A
Missourian takes the pulse of citizens on health care issues, gazes
south of the border, and routes the results to Washington, D.C.
Richard Oswald Linda
Bennington Nolan (center, in black and white shirt) and a handful of
volunteers reached out Saturday to visitors at a mall in St. Joseph,
Missouri, asking for their views on health care and health care reform.
Everyone talks about the weather but no one does anything about it.
It’s a big complaint in Langdon, Missouri. What started out as a
perfect crop in the field this year is now turning into something less,
as more and more rain pours down on the flatlands.
An
angel once whispered to me that the more difficult the task, the nobler
and more magnificent it becomes. By that measure health care is mighty
noble, but it might be easier to dry up the heavens than cure what ails
the nation.
I sure wish someone would do something about it.
The
angels must have been cheering on Saturday, looking down on the area’s
first health care day of service. Achieving health care at a reasonable
cost is hard, but setting up this event proved nearly impossible.

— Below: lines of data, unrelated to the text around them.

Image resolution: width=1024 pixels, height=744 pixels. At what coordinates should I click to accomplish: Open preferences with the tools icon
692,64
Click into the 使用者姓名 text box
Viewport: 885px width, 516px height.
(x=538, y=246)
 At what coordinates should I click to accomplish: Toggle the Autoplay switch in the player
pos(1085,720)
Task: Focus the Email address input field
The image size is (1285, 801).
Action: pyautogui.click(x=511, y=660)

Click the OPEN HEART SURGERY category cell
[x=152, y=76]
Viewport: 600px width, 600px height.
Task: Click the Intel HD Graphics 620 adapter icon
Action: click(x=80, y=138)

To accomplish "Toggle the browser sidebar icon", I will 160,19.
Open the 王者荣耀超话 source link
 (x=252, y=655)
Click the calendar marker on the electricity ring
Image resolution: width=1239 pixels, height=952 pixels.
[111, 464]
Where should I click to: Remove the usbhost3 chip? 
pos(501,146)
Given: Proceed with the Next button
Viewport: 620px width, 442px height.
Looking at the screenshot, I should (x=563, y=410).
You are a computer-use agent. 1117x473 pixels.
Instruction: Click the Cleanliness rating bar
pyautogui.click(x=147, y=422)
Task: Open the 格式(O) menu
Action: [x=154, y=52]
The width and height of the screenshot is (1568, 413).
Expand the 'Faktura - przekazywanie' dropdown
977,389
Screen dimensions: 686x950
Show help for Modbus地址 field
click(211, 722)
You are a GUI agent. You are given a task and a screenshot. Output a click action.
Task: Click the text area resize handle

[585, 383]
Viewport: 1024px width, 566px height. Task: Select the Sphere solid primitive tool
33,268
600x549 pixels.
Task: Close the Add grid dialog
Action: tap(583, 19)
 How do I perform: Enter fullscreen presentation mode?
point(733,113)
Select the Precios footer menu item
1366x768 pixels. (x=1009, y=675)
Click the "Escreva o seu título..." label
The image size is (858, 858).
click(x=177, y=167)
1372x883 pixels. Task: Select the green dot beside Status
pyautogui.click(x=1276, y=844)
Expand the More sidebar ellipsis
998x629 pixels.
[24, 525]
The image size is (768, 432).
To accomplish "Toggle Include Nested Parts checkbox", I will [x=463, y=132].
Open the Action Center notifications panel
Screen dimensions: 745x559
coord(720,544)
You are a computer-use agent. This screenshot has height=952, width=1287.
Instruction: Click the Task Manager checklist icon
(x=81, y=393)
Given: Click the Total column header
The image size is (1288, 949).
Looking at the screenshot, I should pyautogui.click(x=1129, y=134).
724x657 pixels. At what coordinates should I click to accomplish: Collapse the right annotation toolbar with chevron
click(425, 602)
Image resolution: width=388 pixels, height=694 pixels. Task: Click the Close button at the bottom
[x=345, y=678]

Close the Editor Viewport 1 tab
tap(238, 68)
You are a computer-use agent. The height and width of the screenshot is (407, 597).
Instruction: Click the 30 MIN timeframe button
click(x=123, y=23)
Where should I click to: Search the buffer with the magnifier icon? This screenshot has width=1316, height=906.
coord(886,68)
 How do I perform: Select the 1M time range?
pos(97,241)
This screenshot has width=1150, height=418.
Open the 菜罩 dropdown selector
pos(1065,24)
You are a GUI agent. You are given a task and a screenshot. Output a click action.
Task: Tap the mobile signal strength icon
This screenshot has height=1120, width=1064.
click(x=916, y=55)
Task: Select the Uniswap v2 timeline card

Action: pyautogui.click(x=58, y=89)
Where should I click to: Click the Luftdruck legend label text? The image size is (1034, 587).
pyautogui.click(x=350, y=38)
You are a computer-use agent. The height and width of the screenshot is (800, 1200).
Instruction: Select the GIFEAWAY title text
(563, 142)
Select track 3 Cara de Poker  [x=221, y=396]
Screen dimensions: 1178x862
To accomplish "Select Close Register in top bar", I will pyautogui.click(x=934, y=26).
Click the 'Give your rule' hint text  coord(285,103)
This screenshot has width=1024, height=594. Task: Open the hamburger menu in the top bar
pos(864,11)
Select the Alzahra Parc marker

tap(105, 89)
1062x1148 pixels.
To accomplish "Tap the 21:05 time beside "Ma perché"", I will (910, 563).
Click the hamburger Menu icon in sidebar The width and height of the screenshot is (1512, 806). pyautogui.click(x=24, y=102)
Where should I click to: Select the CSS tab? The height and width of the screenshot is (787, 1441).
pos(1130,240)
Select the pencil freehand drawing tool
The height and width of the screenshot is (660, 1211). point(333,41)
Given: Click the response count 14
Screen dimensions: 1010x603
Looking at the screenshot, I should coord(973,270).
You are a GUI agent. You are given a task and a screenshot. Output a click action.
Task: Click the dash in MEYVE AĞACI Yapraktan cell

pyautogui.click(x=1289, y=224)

That’s what organizer Linda Bennington Nolan discovered when she
started looking for a place to hold it. Wal-Mart wouldn’t have it, and
the farmers market opted out, as did the shopping malls. Nolan hoped to
offer blood pressure screenings; even though she’s a trained health
professional, legal liability was a big obstacle. (If you find someone
with high blood pressure and they die or have a stroke once they leave
your booth, the law says you should have prevented it.) When she asked
the blood bank to participate so the screenings could be offered, they
declined. She planned a bake sale, but the city of St Joseph doesn’t
allow them in a public space. “They say it’s a health risk,” Linda told
me, “especially fruit pies that aren’t refrigerated.”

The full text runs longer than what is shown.